Imprensa é oposição. O resto é armazém de secos e molhados."

(Millôr Fernandes)

segunda-feira, 15 de junho de 2020

Uma mulher conta

15 de junho

Uma mulher conta 

   Vários generais argentinos foram levados a julgamento por causa das façanhas que cometeram nos tempo da ditadura militar.
   Silvina Parodi, uma estudante acusada de atividades subversivas por viver protestando e criando caso, foi uma das muitas desaparecidas para sempre.
   Cecília, sua melhor amiga, prestou depoimento diante do tribunal, no ano de 2008. Contou os suplícios que havia sofrido no quartel, e disse que tinha sido ela quem entregou o nome de Silvina, quando não conseguiu mais aguentar as torturas de cada dia e de cada noite:
   - Fui eu.
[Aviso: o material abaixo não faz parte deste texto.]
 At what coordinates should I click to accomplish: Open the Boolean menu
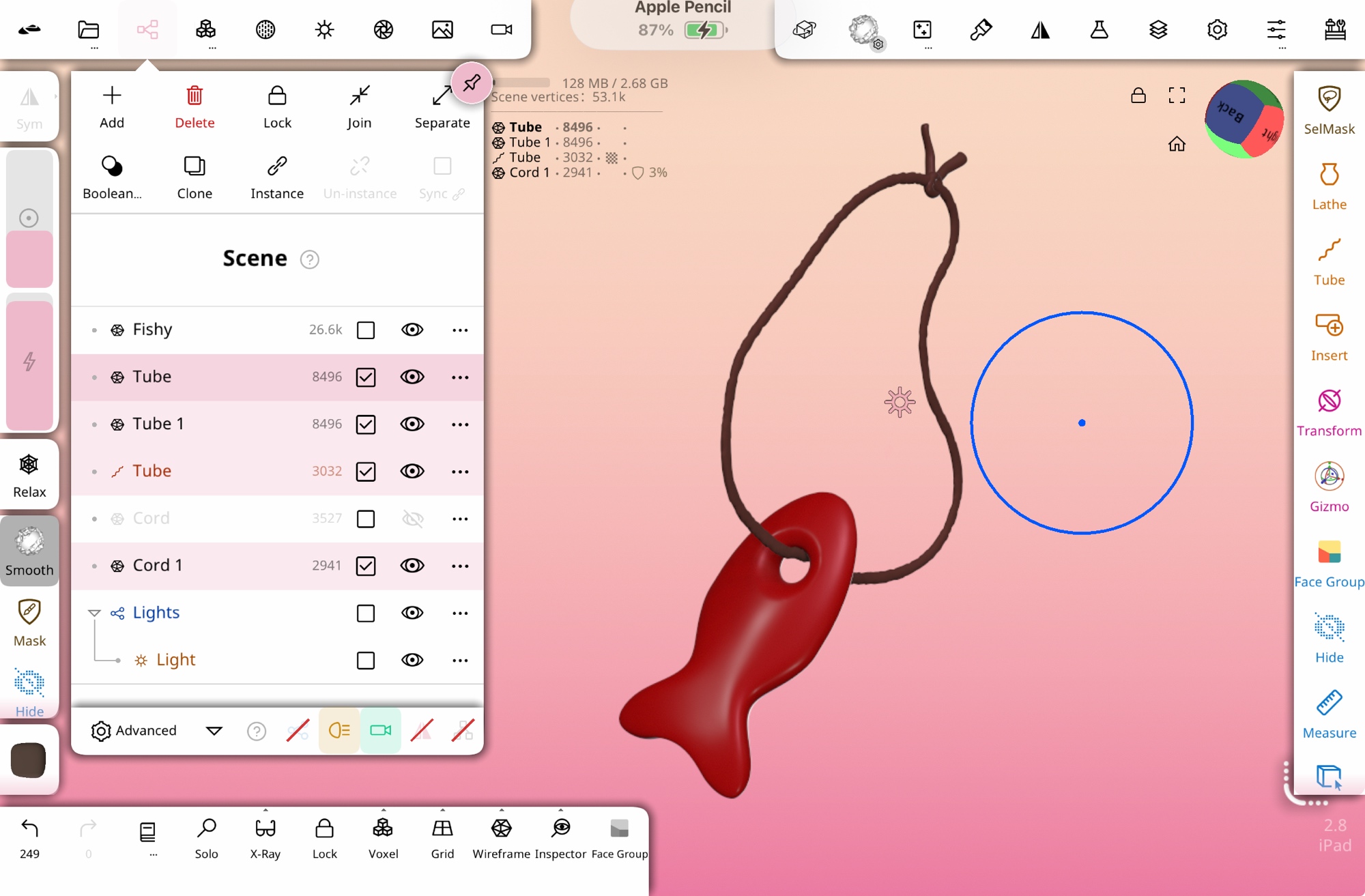[112, 176]
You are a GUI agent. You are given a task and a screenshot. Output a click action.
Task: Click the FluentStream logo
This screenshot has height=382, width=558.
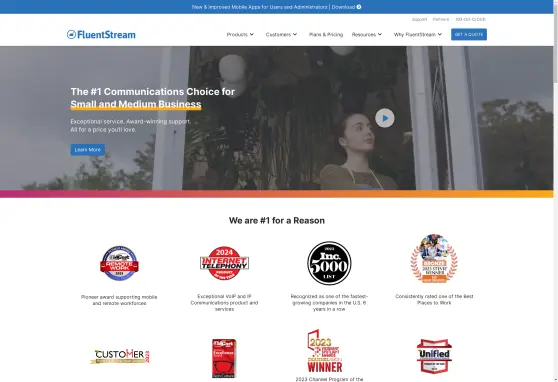[101, 35]
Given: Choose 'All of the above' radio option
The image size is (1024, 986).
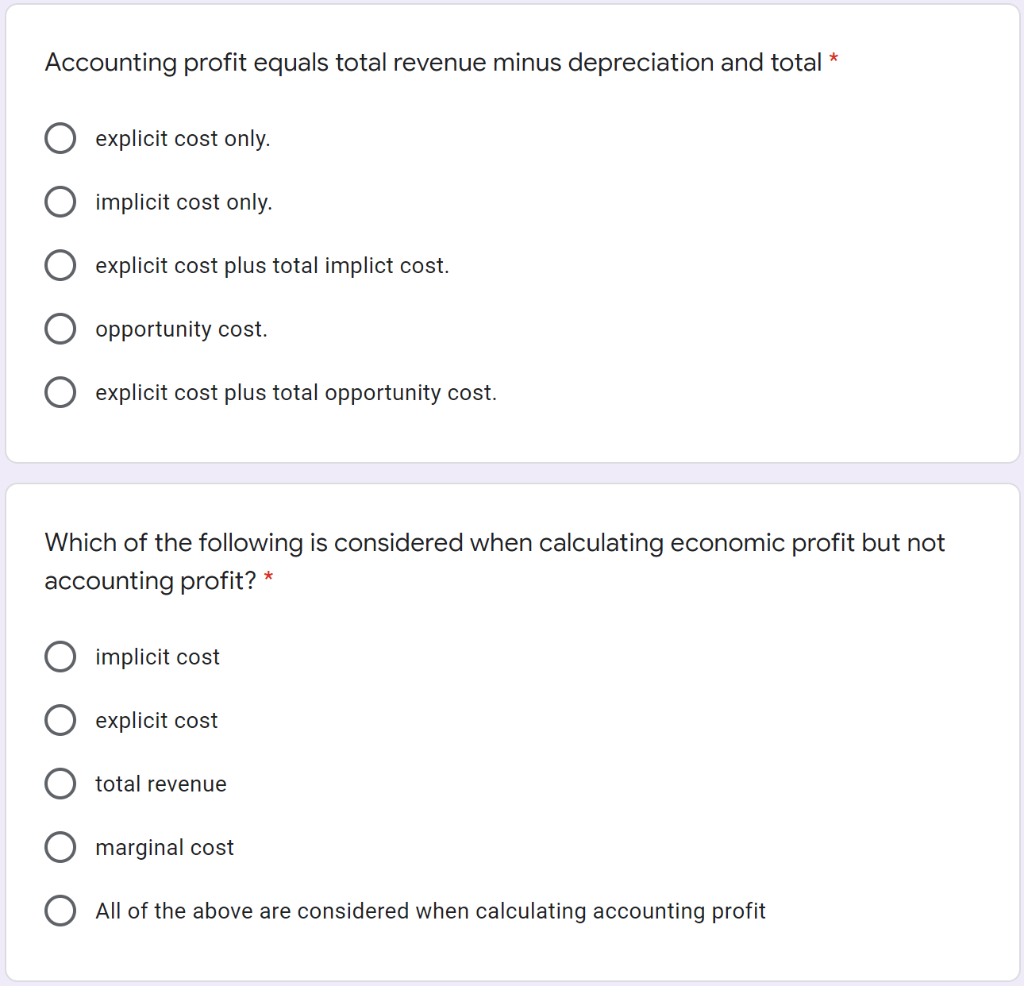Looking at the screenshot, I should point(60,910).
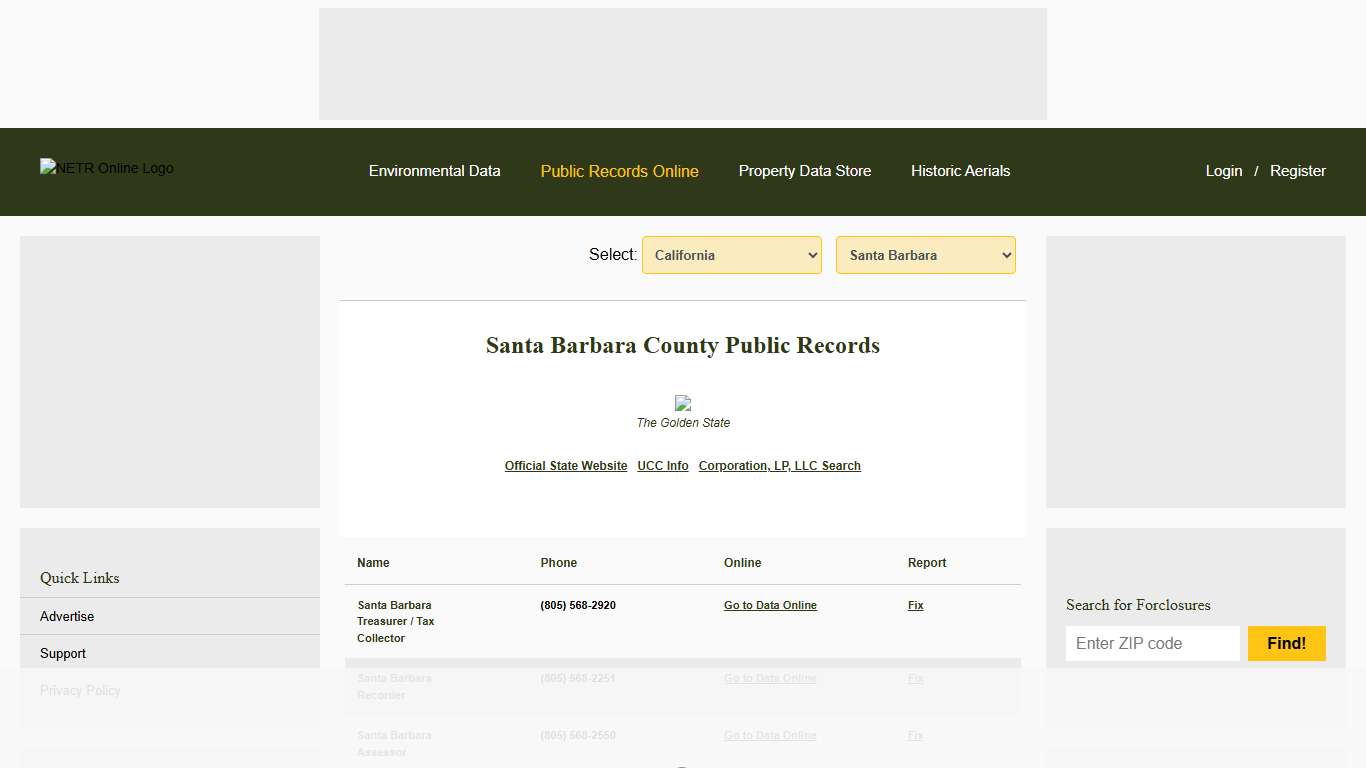Screen dimensions: 1366x768
Task: Click the NETR Online logo
Action: click(106, 168)
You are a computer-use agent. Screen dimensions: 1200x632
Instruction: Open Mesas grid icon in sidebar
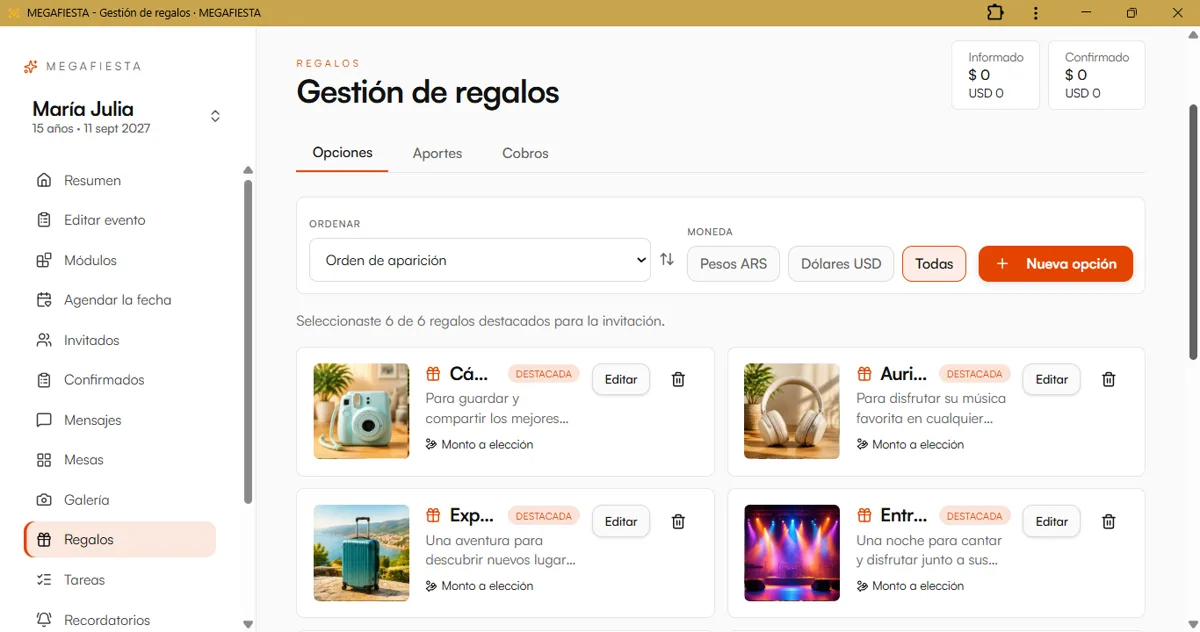(44, 460)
Eu levei os verdugos até a casa onde Silvina estava. Eu vi quando ela saiu, aos empurrões, às coronhadas, aos pontapés. Eu escutei ela gritar.
   Na saída do tribunal, alguém se aproximou e perguntou a Cecília, em voz baixa:
   - E depois disso tudo, como é que você faz para continuar vivendo?
   E ela respondeu, em voz mais baixa ainda:
   - E quem é que disse que eu estou viva?

Eduardo Galeano, no livro 'Os filhos dos dias'. 2ª ed., pág. 195, L&PM Editores.